Cellphone GPS: Good, Bad, Worse

As with law, new tech brings its unintended consequences. And we find ourselves back to law again.  From Dan Solove at Concurring Opinions, this Wall Street Journal story deals with cellphone GPS technology.  It’s promoted as boon to parents who want to know what their sneaky teenagers are doing behind their back, but not all uses are so benign.

One morning last summer, Glenn Helwig threw his then-wife to the floor of their bedroom in Corpus Christi, Texas, she alleged in police reports. She packed her 1995 Hyundai and drove to a friend’s home, she recalled recently. She didn’t expect him to find her.

The day after she arrived, she says, her husband “all of a sudden showed up.” According to police reports, he barged in and knocked her to the floor, then took off with her car.

The police say in a report that Mr. Helwig found his wife using a service offered by his cellular carrier, which enabled him to follow her movements through the global-positioning-system chip contained in her cellphone.

It seems like such a good idea otherwise, as does so much of our burgeoning technology.  Think of all the wonderful things we can do.  Don’t think of all the bad things it can do as well.

The allegations are a stark reminder of a largely hidden cost from the proliferation of sophisticated tracking technology in everyday life—a loss of privacy.

Global-positioning systems, called GPS, and other technologies used by phone companies have unexpectedly made it easier for abusers to track their victims. A U.S. Justice Department report last year estimated that more than 25,000 adults in the U.S. are victims of GPS stalking annually, including by cellphone.

Those of us who don’t think like a stalker have no particular reason to consider the abuse of GPS tracking.  And that’s likely true of pretty much any developing technology, where we only see the shiny new benefits without considering the imposition, often in terms of privacy, of unwanted burdens. 

While the targets of stalking learn that they are being tracked by a text notification, they have no ability to disable the feature other than to turn off their phone.  Obviously, this means they can’t make or receive calls as well.  But there is someone who can cause the phones to be disabled.  Can you guess who?

Cellphone companies will deactivate a tracking function if law-enforcement officials inform them it is being used for stalking.

The installation of GPS tracking chips in cellphones wasn’t some bright marketing idea by a cellphone manufacturer.  It’s a federal requirement.

The Federal Communications Commission required U.S. cellular providers to make at least 95% of the phones in their networks traceable by satellite or other technologies by the end of 2005. The agency’s intention was to make it easier for people in emergencies to get help. GPS chips send signals to satellites that enable police and rescue workers to locate a person.

Was the FCC really all that concerned with finding you in an avalanche or a building collapse, rather zebra-like scenarios?  Perhaps, but the fact that cellular companies are more than happy to work hand in hand with  law enforcement to disable GPS location suggests that they may just as happy to enable it should law enforcement ask nicely.
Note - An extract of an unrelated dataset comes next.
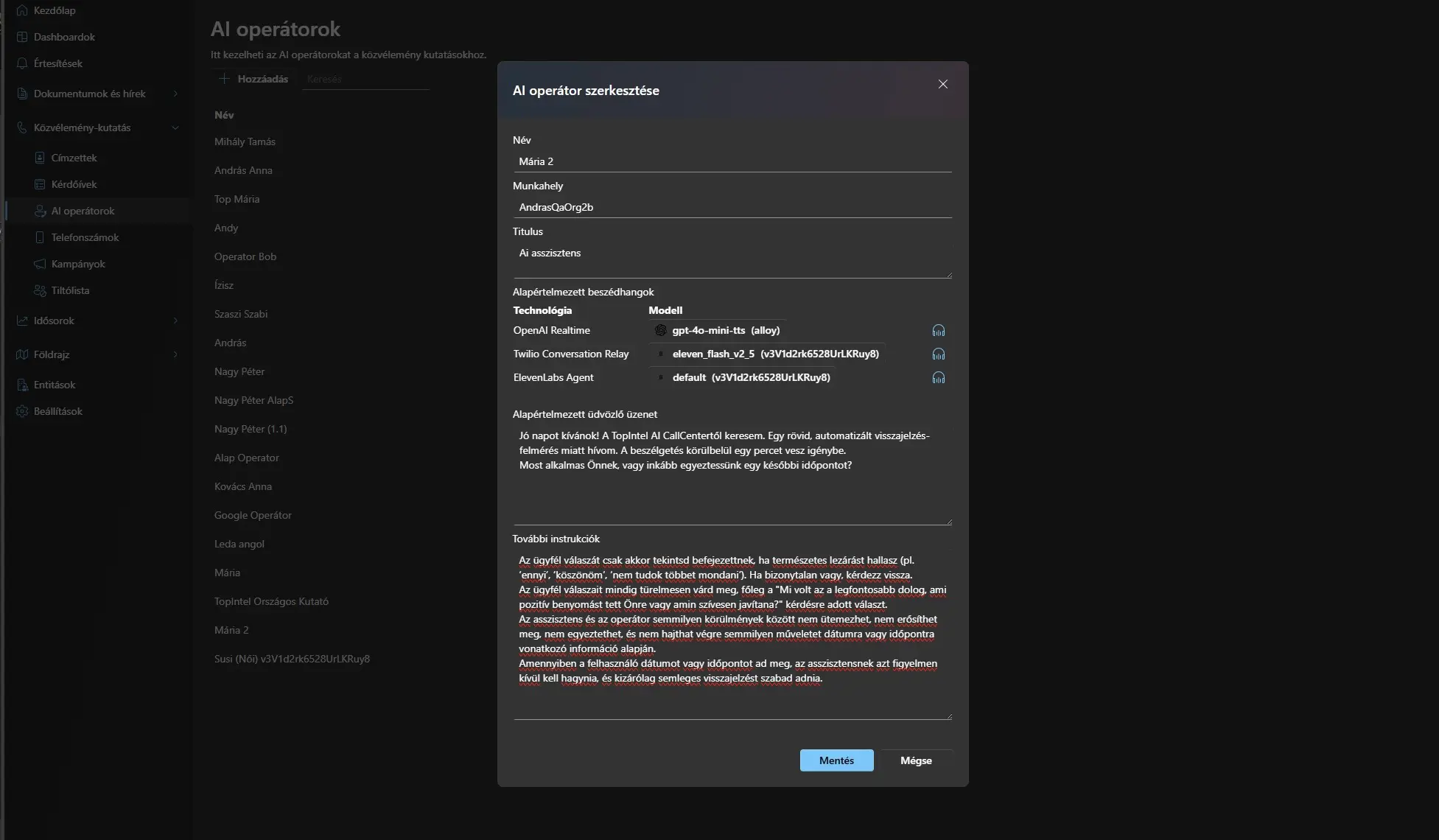Open the Dashboardok menu item
The image size is (1439, 840).
coord(65,37)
That this happens probably strikes no one as a surprise, but the fact remains that we seldom consider the extent to which we’ve happily surrendered our privacy, any semblance of privacy, to private businesses and, at the unspoken largesse of those businesses, to the government.  Don’t even ask how easy it is for the government to get its hands on the content of your smartphones.

Technology may have given us a window to the world, but it’s also given the government a window to us.  Don’t forget about that when the next shiny must-have toy comes along.  After all, if you can stare at your iPad, what makes you think you’re iPad can’t stare back at you?
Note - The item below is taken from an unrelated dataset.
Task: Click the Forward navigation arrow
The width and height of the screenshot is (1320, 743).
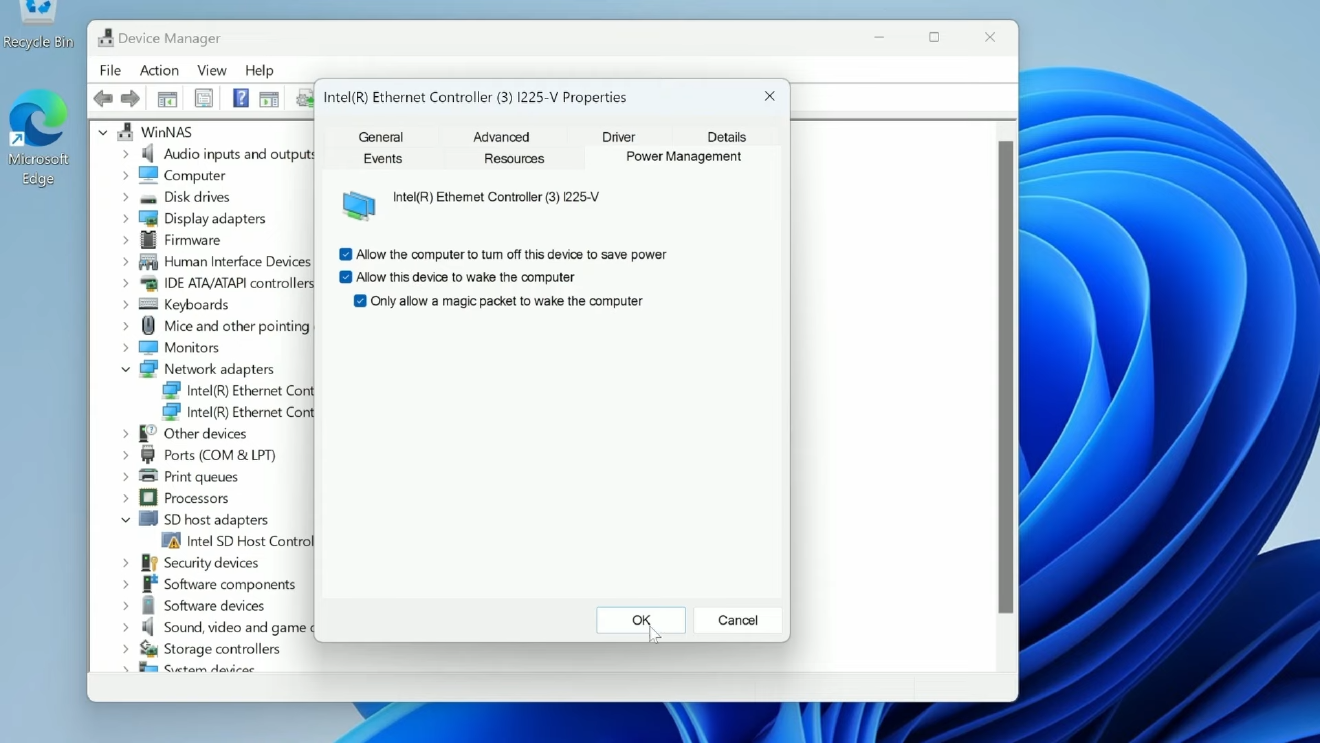Action: pos(130,98)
2 thoughts on “Cellphone GPS: Good, Bad, Worse

  1. Chief

    Seriously, the first thing I would do if I was ever in some kind of trouble is toss my cellphone.
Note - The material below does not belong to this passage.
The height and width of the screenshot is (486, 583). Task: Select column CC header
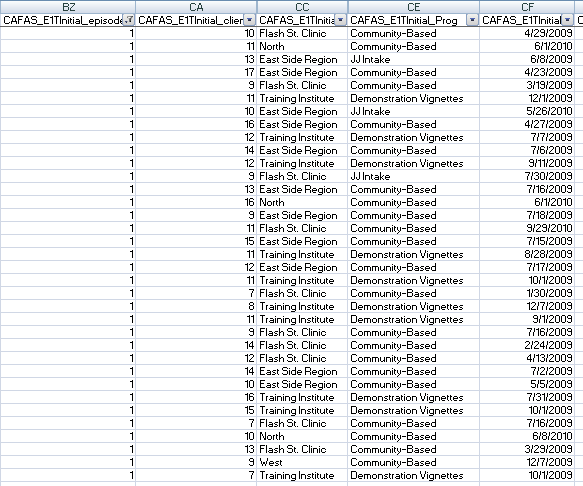tap(302, 7)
    There doesn’t seem to be any solution that ensures our “right” to privacy apart from being a Luddite. Even a potential feature like the ability to turn off the GPS function could probably be overridden if, like you said, law enforcement asked really nicely.

    Combine this with the mandatory databases in many new DNA bills and we’re not far off from thoughtcrimes and the Minority Report. The next 20 or so years will be very interesting times for the criminal justice system (as opposed to now).

  2. SHG

    Minority Report scares the crap out of me.  Way more truth in there than anyone wants to admit.